Background: Serosorting is increasingly assessed in studies of men who have sex with men (MSM). Most research studies have measured serosorting by combining reported unprotected anal intercourse (UAI) and the occurrence of participant and partner same HIV status (seroconcordance). The Centers for Disease Control and Prevention’s definition of serosorting also incorporates intent to be in such a partnership, although few studies incorporate both intent and behavior into their measures.
Methods: Using data from a national, online survey of 3519 US MSM, we assessed the role of intention in seroconcordant partnerships, as measured by participant rating of the importance of shared serostatus when selecting a sex partner.
Results: For HIV+ men, 30% partnerships were seroconcordant; of these, 48% reported intent to be in such a partnership (intentional seroconcordance). For HIV− men, 64% partnerships were seroconcordant; of these, 80% reported intentional seroconcordance. Intentional seroconcordance was associated with UAI for HIV+ partnerships [odds ratio (OR): 1.9; 95% confidence interval (CI): 1.3 to 2.9] but not significant for HIV− partnerships (OR: 1.1; CI: 0.99 to 1.3). In separate models where intent was not considered, seroconcordance was associated with UAI for HIV+ partnerships (OR: 3.2; 95% CI: 2.2 to 4.6) and for HIV− partnerships (OR: 1.2; 95% CI: 1.0 to 1.3; P = 0.03).
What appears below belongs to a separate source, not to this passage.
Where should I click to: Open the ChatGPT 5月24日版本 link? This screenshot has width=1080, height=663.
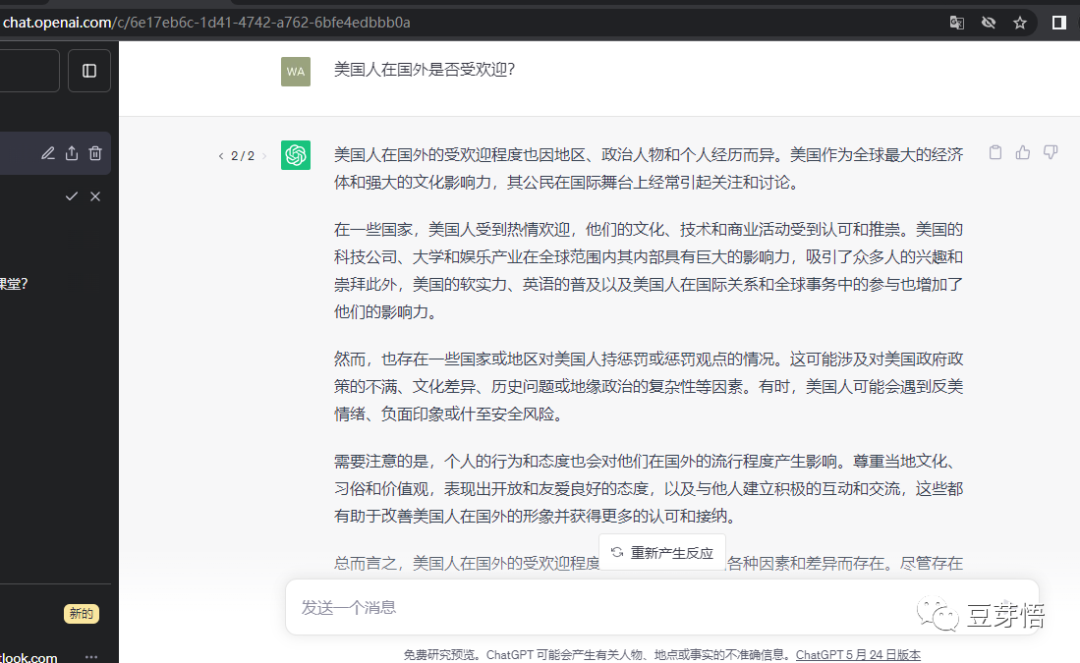(x=858, y=655)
Conclusions: Regardless of intentionality, seroconcordance was strongly associated with UAI for HIV+ men and weakly associated with UAI for HIV− men. Intentional seroconcordance was not associated with UAI more strongly than was seroconcordance in absence of consideration of intent. Intentionality may not be a critical element of the relationship between seroconcordance and UAI.